%%
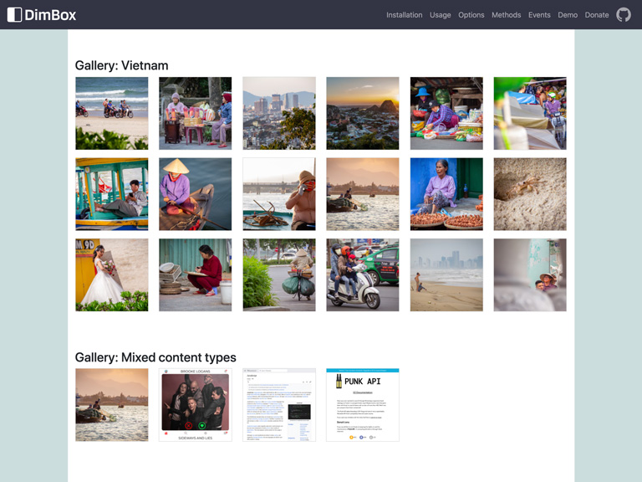642x482 pixels.
Task: Open the misty beach skyline photo
Action: [446, 275]
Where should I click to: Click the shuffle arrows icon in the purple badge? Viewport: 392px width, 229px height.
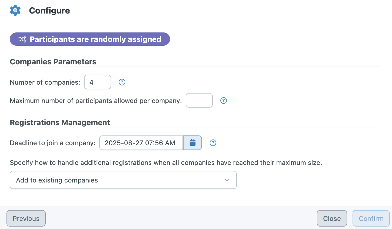[x=22, y=39]
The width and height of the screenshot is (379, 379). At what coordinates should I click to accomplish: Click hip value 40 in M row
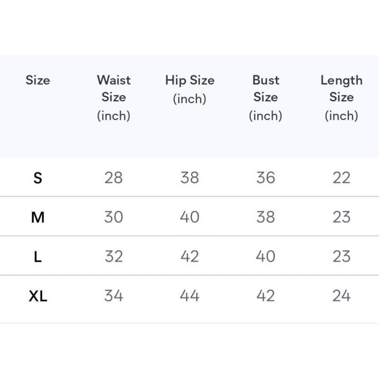coord(190,217)
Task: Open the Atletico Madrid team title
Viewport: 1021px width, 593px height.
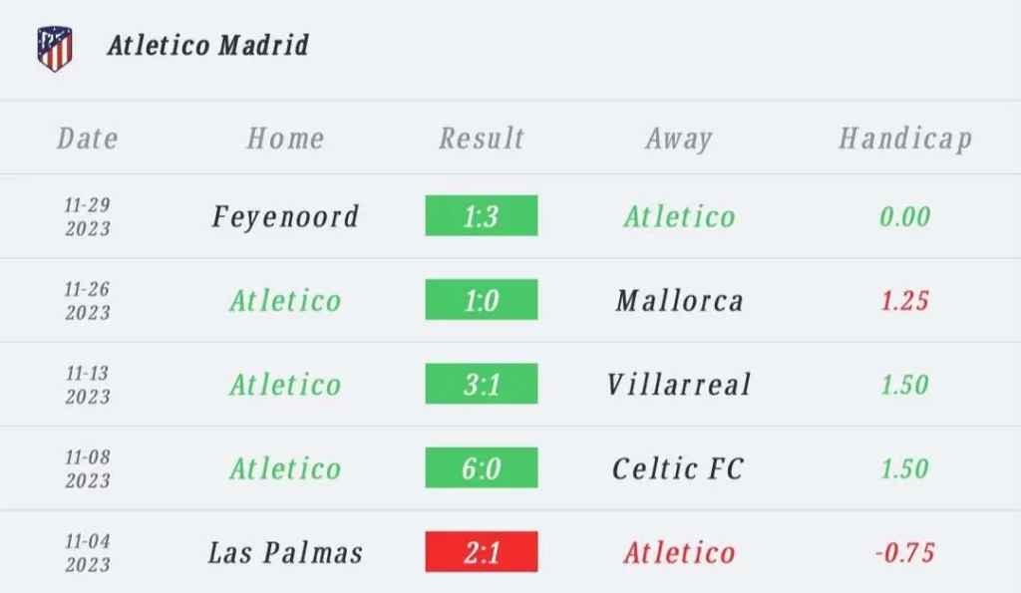Action: pyautogui.click(x=207, y=46)
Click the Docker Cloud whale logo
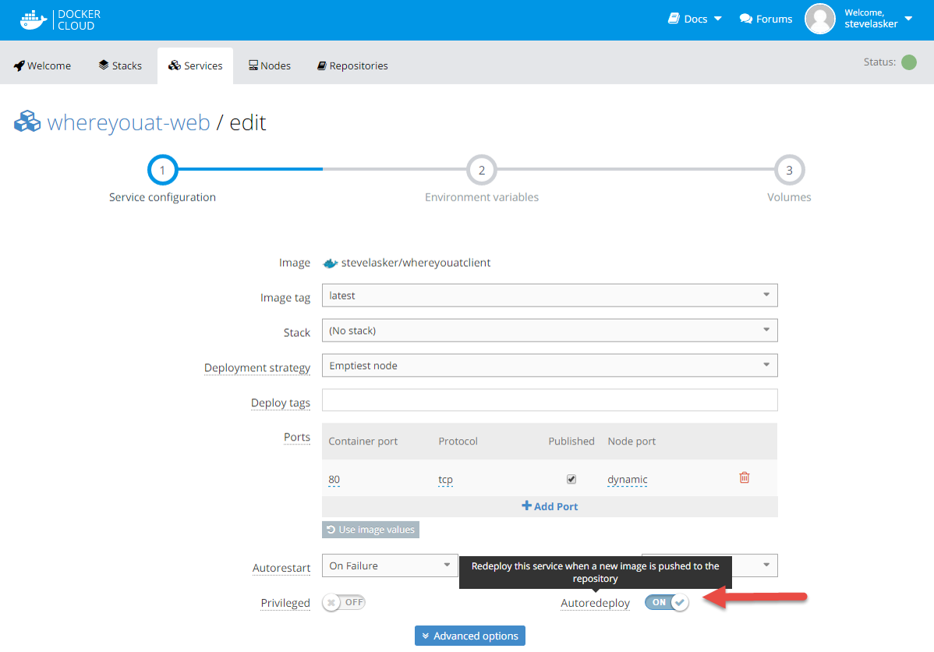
%%
**What is being asked**:
Find the line with "Where should I" in the listing and extract it and all lines after it through the end, exactly, without the pictures.

**Result of this exercise**:
Where should I click to: Click the shuffle arrows icon in the purple badge? Viewport: 392px width, 229px height.
[x=22, y=39]
The width and height of the screenshot is (379, 379). At what coordinates should I click to accomplish: Click hip value 40 in M row
coord(190,217)
Task: Open the Atletico Madrid team title
Viewport: 1021px width, 593px height.
Action: pyautogui.click(x=207, y=46)
Click the Docker Cloud whale logo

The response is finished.